POLYOXOANION-SUPPORTED CATALYST PRECURSORS - SYNTHESIS AND CHARACTERIZATION OF THE IRIDIUM(I) AND RHODIUM(I) PRECATALYSTS [(N-C4H9)(4)N](5)NA-3[(1,5-COD)M-CENTER-DOT-P2W15NB3O62] (M=IR, RH)

The reaction of the triniobium-substituted polyoxometalate [(n-C4H9)(4)N]9P2W15Nb3O62 with an equimolar amount of [Ir(1,5-COD)(CH3CN)(2)]BF4 or [Rh(1,5-COD)(CH3CN)(2)]BF4 (1,5-COD = 1,5-cyclooctadiene) leads to the formation of the air-sensitive polyoxometalate-supported organometallic complexes [(1,5-COD)IrP2W15Nb3O62](8-), and [(1,5-COD)Rh . P2W15Nb3O62](8-), 2. These complexes were isolated as their mixed 5[(n-C4H9)(4)N](+)/3Na(+) salts and have been characterized by H-1, C-13, P-31, and W-183 NMR spectroscopy as well as IR spectroscopy, sedimentation-equilibrium molecular-weight measurements, and complete elemental analyses. Additional studies of 1 by O-17 NMR demonstrate that the iridium binds in overall average C-3 nu (pseudo) symmetry to the ''Nb3O93-'' minisurface (pseudo due to the 2-fold axis in 1,5-COD and thus the local C, symmetry at iridium).
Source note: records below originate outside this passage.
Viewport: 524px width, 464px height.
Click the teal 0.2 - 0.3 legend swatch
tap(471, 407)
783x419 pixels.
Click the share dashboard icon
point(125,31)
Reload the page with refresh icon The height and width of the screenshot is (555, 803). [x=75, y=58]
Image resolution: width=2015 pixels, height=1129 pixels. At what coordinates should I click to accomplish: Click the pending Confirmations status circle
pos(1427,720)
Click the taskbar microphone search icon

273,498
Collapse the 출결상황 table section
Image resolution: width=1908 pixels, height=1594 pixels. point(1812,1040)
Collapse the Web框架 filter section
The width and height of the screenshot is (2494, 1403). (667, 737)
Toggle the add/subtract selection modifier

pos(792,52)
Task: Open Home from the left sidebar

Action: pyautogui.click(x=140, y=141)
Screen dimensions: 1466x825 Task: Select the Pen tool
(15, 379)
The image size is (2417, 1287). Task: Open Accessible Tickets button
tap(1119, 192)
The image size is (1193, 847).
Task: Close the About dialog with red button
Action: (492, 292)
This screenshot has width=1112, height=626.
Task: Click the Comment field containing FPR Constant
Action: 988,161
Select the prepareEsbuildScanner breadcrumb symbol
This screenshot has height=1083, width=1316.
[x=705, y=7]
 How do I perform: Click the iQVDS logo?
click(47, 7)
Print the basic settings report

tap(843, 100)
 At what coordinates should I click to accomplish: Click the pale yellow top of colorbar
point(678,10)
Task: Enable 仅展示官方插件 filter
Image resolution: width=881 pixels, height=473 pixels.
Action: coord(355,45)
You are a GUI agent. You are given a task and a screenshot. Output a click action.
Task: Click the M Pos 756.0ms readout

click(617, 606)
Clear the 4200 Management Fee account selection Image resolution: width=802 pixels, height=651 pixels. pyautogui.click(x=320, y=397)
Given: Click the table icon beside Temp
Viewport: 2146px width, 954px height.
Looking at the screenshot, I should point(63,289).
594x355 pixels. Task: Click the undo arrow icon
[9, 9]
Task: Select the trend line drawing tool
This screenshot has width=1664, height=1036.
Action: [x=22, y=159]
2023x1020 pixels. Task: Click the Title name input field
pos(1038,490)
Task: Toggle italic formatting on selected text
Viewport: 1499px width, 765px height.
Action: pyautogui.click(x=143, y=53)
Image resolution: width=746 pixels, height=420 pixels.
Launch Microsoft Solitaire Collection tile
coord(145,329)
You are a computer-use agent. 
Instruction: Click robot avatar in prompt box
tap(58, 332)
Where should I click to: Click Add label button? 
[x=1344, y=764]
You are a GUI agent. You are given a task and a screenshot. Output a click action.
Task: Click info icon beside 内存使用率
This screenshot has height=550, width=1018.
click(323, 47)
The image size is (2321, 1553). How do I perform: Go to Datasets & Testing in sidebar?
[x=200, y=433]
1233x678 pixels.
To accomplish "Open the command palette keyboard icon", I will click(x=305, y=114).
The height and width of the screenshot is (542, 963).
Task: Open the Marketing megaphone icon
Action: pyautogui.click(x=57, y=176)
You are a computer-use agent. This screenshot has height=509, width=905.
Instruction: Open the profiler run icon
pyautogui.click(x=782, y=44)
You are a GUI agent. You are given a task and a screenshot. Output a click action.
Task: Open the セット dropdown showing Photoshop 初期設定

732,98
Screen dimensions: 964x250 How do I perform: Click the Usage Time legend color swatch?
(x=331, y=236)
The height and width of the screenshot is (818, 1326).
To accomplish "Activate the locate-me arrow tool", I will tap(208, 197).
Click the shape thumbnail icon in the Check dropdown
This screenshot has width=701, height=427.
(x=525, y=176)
For 2, the results of the O-17 NMR studies are definitive in showing that 2 can also be successfully O-17-enriched in the niobium-oxygen sites. However, the O-17 NMR data subsequently acquired for 2 require the formulation of two or more (possibly rapidly interconverting) support-site isomers in solution. These O-17 NMR results provide direct evidence for the M-ONb2 bonding between [(1,5-COD)M](+) (M = Ir, Ph) and P2W15Nb3O629- in solution, where catalysis beginning with 1 and 2 as a precatalyst has been demonstrated.